** Exercise materials follows **
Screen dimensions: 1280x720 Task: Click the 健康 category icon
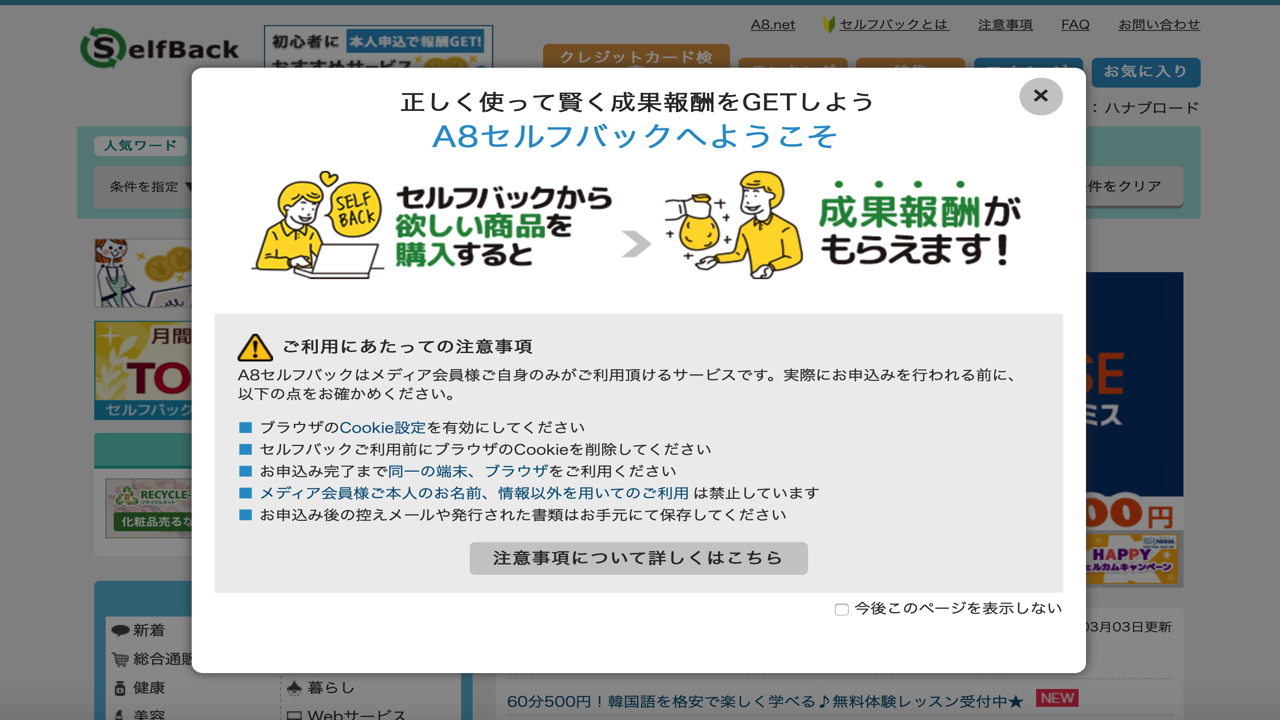click(x=120, y=688)
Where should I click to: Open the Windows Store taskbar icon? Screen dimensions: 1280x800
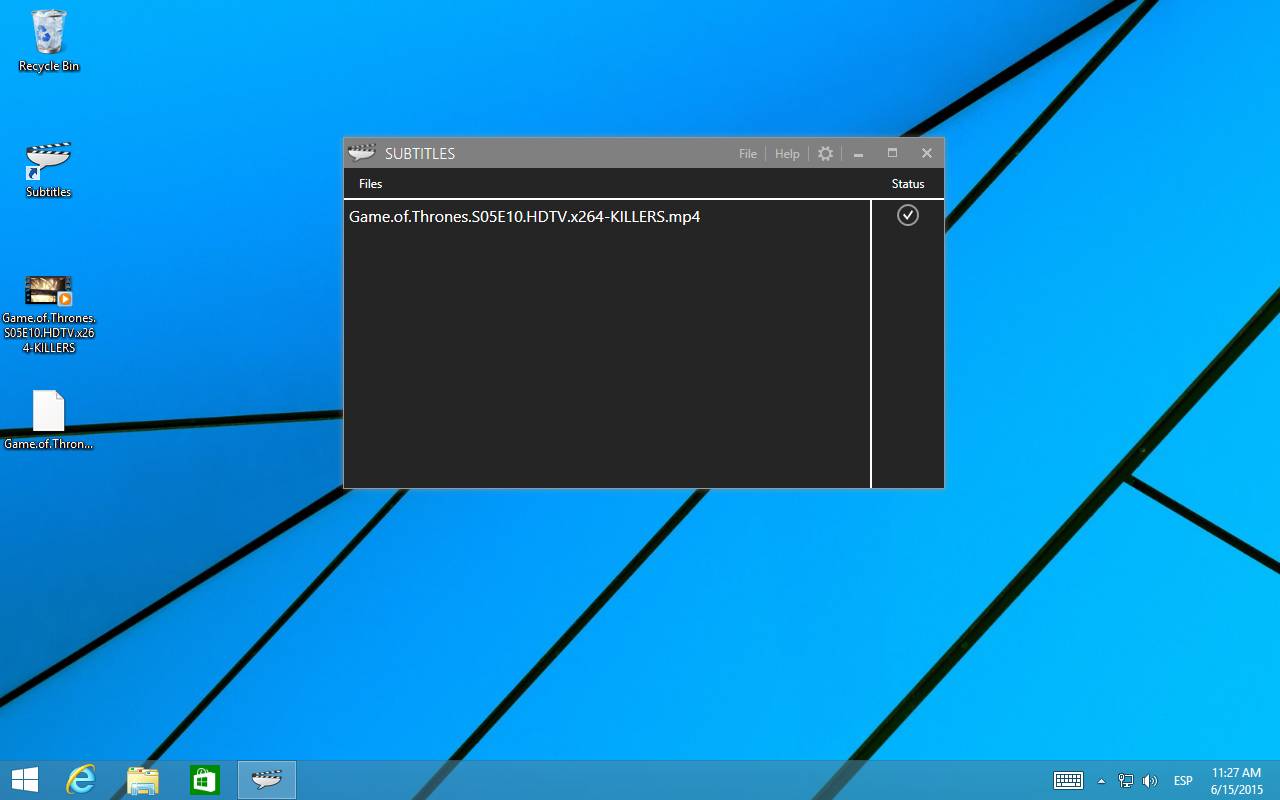click(204, 780)
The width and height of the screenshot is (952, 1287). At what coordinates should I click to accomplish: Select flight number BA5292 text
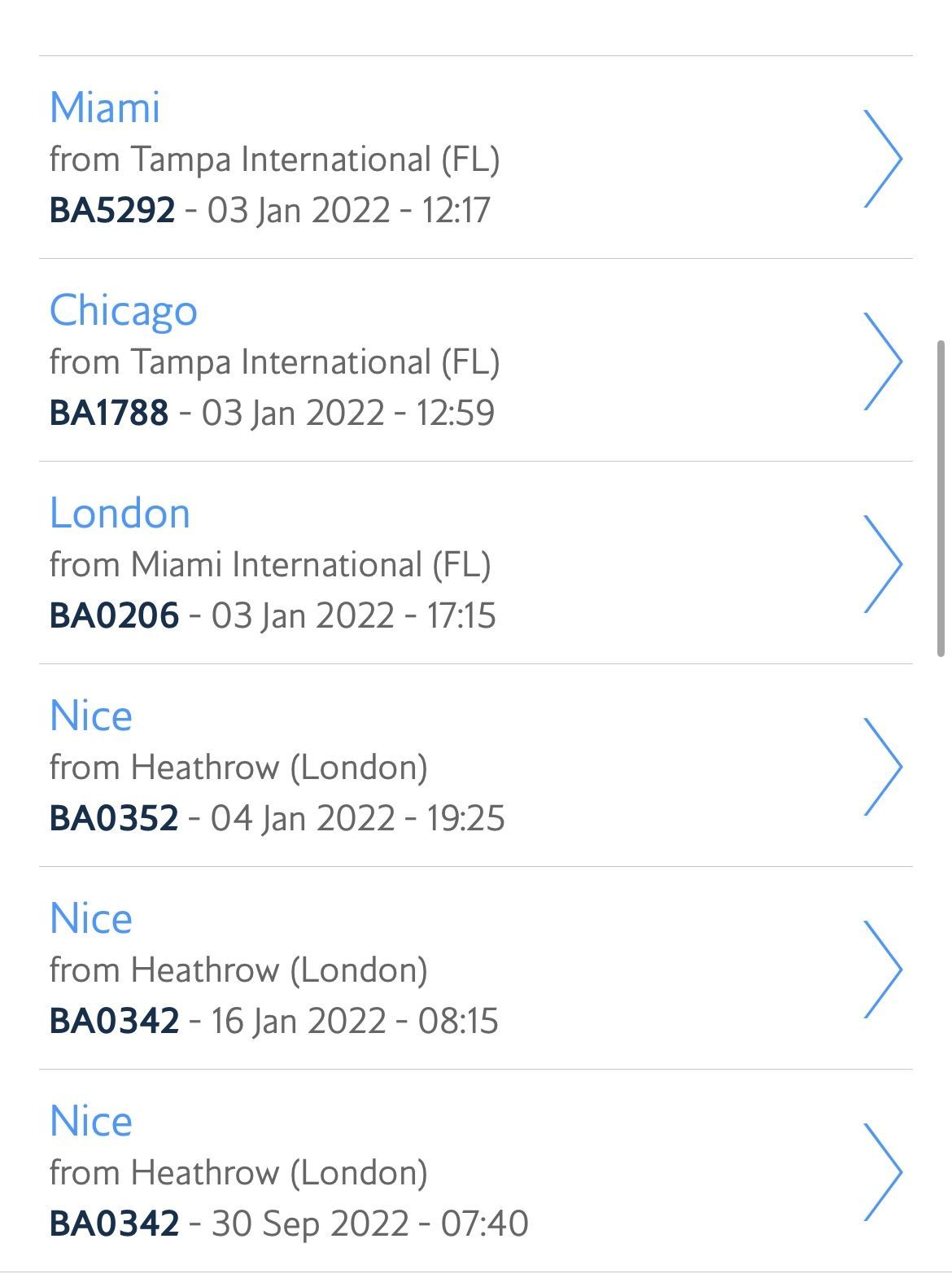[x=112, y=209]
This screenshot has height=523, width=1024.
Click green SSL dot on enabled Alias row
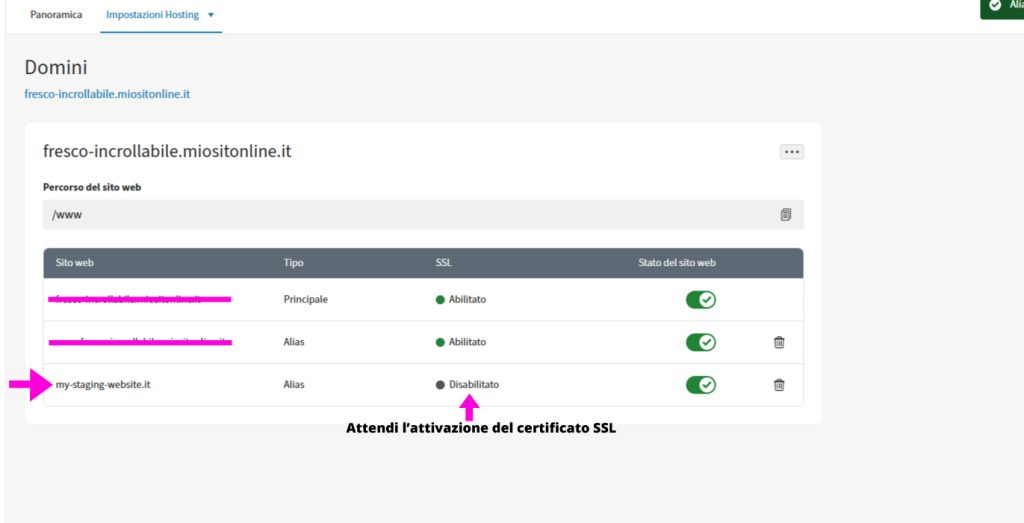(x=440, y=342)
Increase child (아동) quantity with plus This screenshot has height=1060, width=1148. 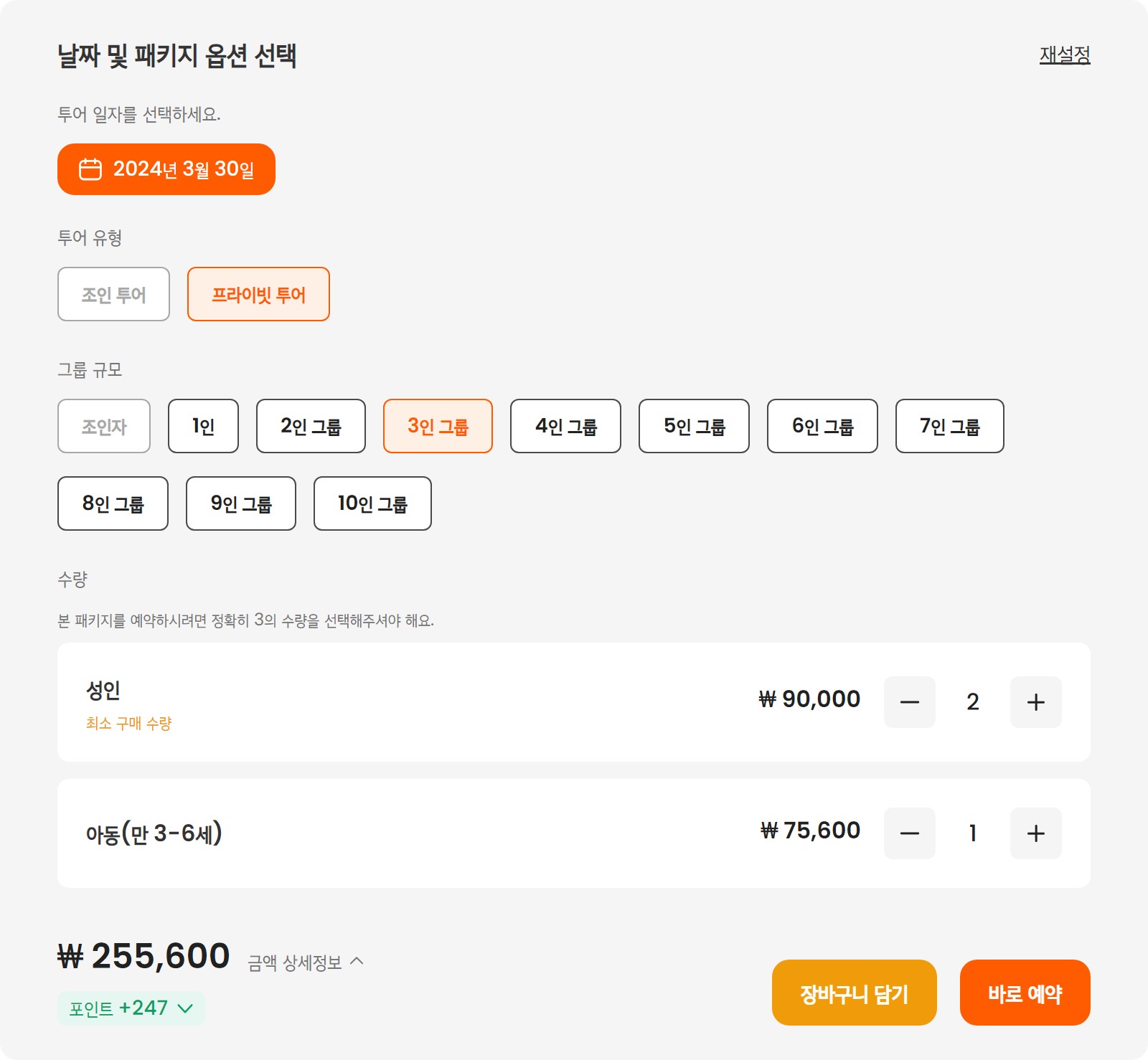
** End of Exercise materials **
Aim of the exercise → The answer must be an exact copy of the lines from the one with "Where should I" through the final line above, both ends included, and nothing else; pictures stay out.

Solution →
Where should I click to: Open the Windows Store taskbar icon? Screen dimensions: 1280x800
click(204, 780)
The width and height of the screenshot is (952, 1287). At what coordinates should I click to accomplish: Select flight number BA5292 text
[x=112, y=209]
This screenshot has height=523, width=1024.
Click green SSL dot on enabled Alias row
(x=440, y=342)
Increase child (아동) quantity with plus This screenshot has height=1060, width=1148. 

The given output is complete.